[Sponsored Report] Celebrating a half-century of partnership
“This year, as the anniversary unfolds, I see the fruition of all the efforts of many,” says Senator Yonah Martin, the first Canadian parliamentarian of Korean descent. “It’s a very special year for that reason. Today, you can find ethnic Koreans in every corner of this country.”
British Columbia’s premier, Christy Clark, echoes the sentiments: “We are uniquely business-friendly,” she says. “We’ve doubled the number of people in our trade offices around Asia. We’re making a significant investment in this because we want to increase the number of contacts we have everyday to promote the growing inflow of investment from the continent.”
Traditionally dependent on its southern neighbor, the United States, as a market for agricultural products and oil and gas, Canada has looked increasingly eastward towards Pacific Rim countries across the ocean for capital investment.
In recent years, Canada has also become a unique partner for South Korea for oil and gas (particularly LNG), wood products including paper and pulp, rare earth minerals, lithium and uranium and food products such as meat and seafood. Both countries also look forward to strengthening their relationship further with a planned free trade agreement.
“I am very confident about the Canada-South Korean business relationship,” says Cho Hee-yong, South Korea’s ambassador to Canada. “Both countries share a unique history that was built on trust and friendship. Especially today, I am happy to see more and more people come to understand the strengths and the benefits of this longstanding friendship.”

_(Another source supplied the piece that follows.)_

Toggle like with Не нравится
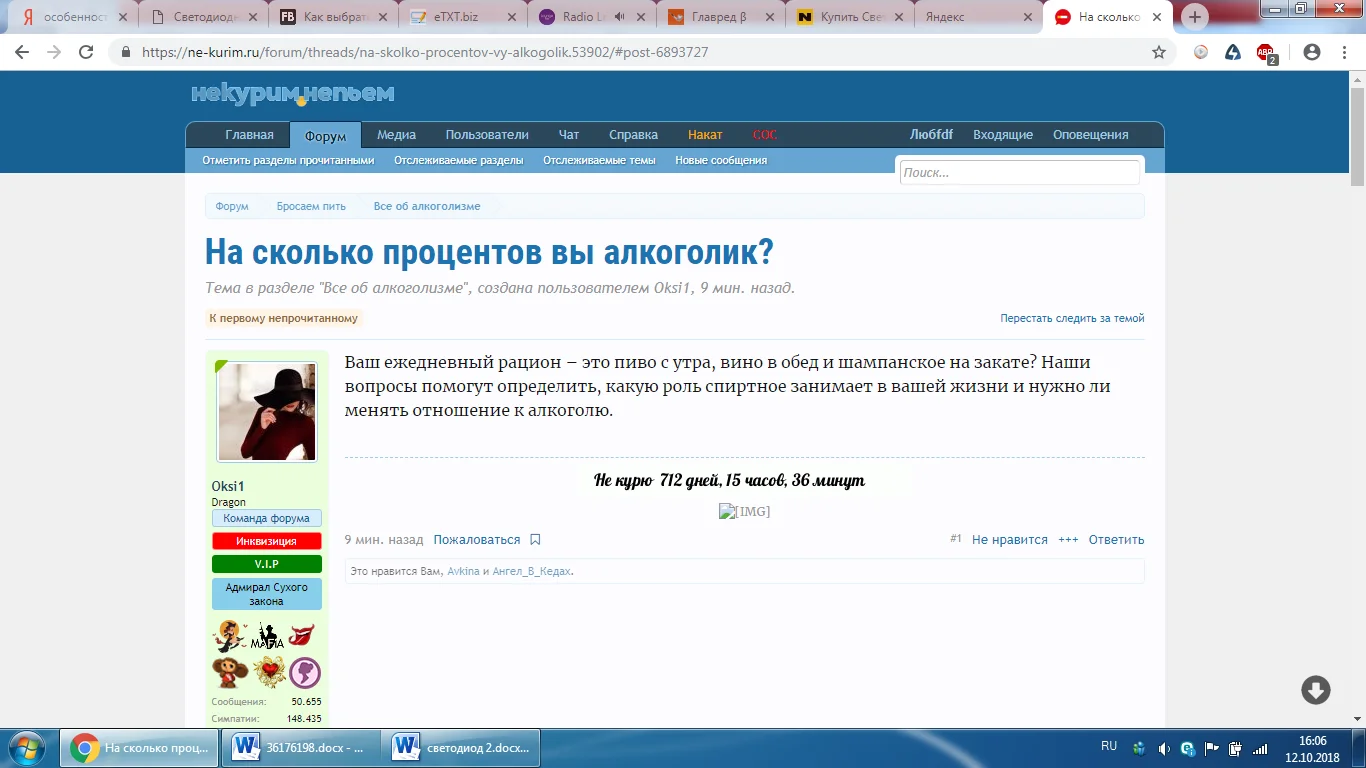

Yuen Pau Woo, president and chief executive officer of the Asia-Pacific Foundation, based in Vancouver, works to facilitate dialogue between prominent personalities from both sides of the Pacific. “Our two nations have an interest in a rules-based international economic system, where countries like Canada and South Korea can thrive and contribute to the world economy,” he explains.
Woo says that this year’s Korea-Canada Forum, which is organized by the Asia-Pacific Foundation, will help to further bridge the gap between the two countries. Key issues — such as maintaining an open trading environment, as well as breaking down barriers to trade and investment — will be the guiding frameworks of this year’s conference.

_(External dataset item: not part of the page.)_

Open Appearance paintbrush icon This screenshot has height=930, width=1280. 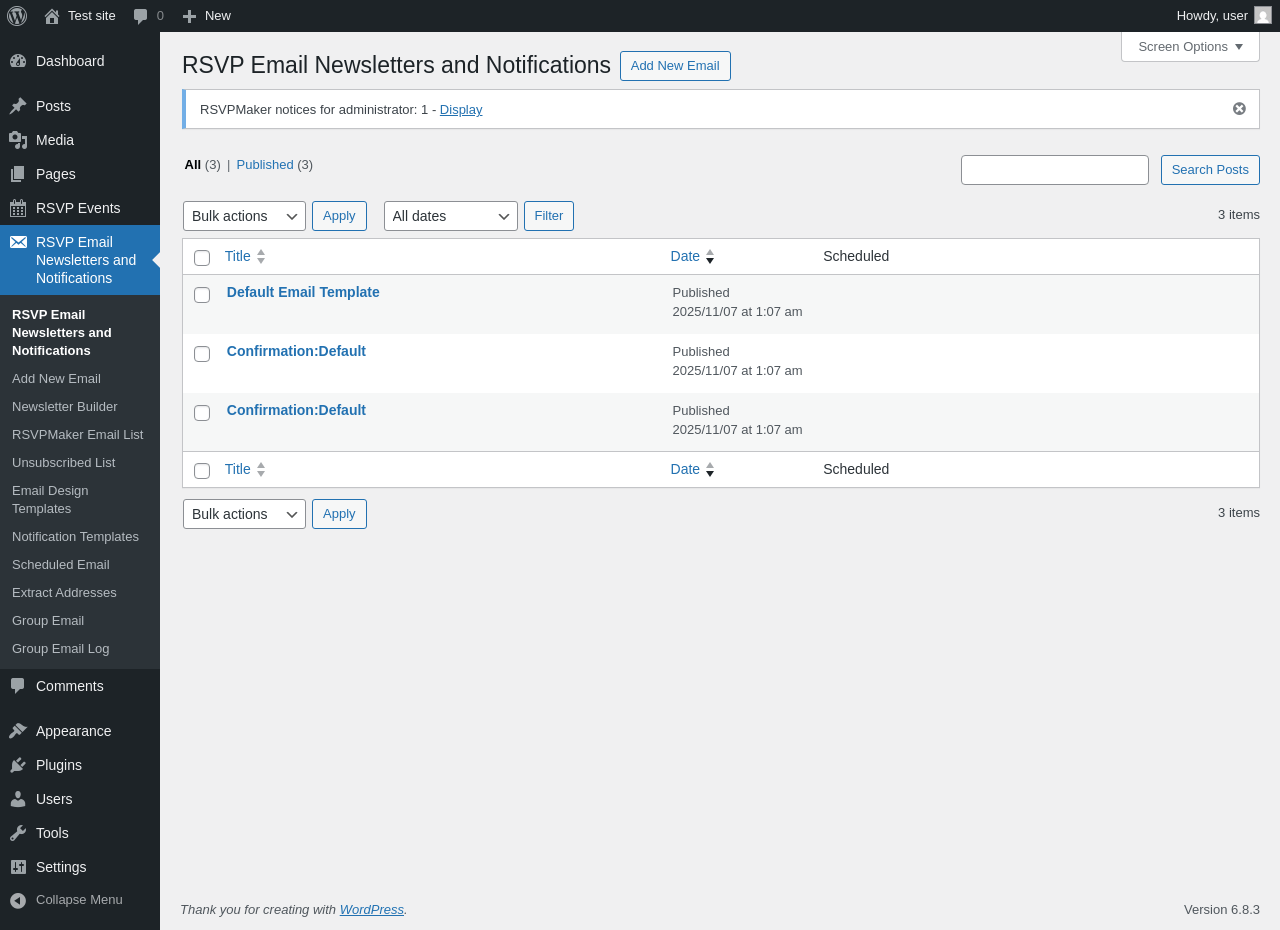(x=18, y=731)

“Trade between Canada and South Korea 30 years ago, was relatively small,” says Kim Byung Kwon, director general and chief trade commissioner of the Korea Trade-Investment Promotion Agency (KOTRA), “but since then, bilateral trade between the two countries has reached US $10 billion.”
Kim’s KOTRA office in Toronto acts as an intermediary that brings businesses from the two countries together. “We have three roles: market information and investigation, trade promotion and investment promotion,” he explains. “It is our role to help Korean companies enter a foreign market such as Canada.”
“There are still some barriers to overcome, but I am confident that Canada and South Korea’s ties will only continue to grow in the coming years,” adds Ambassador Cho. “There is still so much that both countries can offer and learn from one another, so I am eagerly looking forward to our future together.”
Learning is precisely what Korean students come to do when opting for colleges and universities in Canada. “The long-term benefit of having international students from Asia in Canada is its strengthening of relationship building,” says Premier Clark. “They come here to a very multi-cultural and safe place where everyone is welcome, and then go home and take that experience with them.”
CANADA’S GLOBAL CITIES
In the meantime, Canada maintains its reputation as a fiscally conservative, multicultural nation that prides itself on its open trade borders. Its largest business and financial center — Toronto — recently surpassed Chicago as the fourth biggest city in North America, and continues to be an attractive destination for international brands and corporate headquarters.
On the other side of the country, Western Canada’s strengths in natural resources, education and tourism have also boosted the country’s attractiveness for Korean investment. Canada is home to the world’s second largest source of proven oil deposits.
Calgary, one of Alberta’s economic hubs, has reaped the benefits at a time of uncertainty for the rest of the world’s oil and gas sector.
Vancouver, the largest city in Canada’s west coast, has been dubbed the “most Asian city outside Asia”. It has been praised — along with the rest of British Columbia — as a hub for Asian entrepreneurship.
“50 percent of Canada’s trade with South Korea is done through British Columbia,” says Premier Clark. “We see South Korea as a stable and dependable partner now and in the future. Our future is in Asia, and we know that.”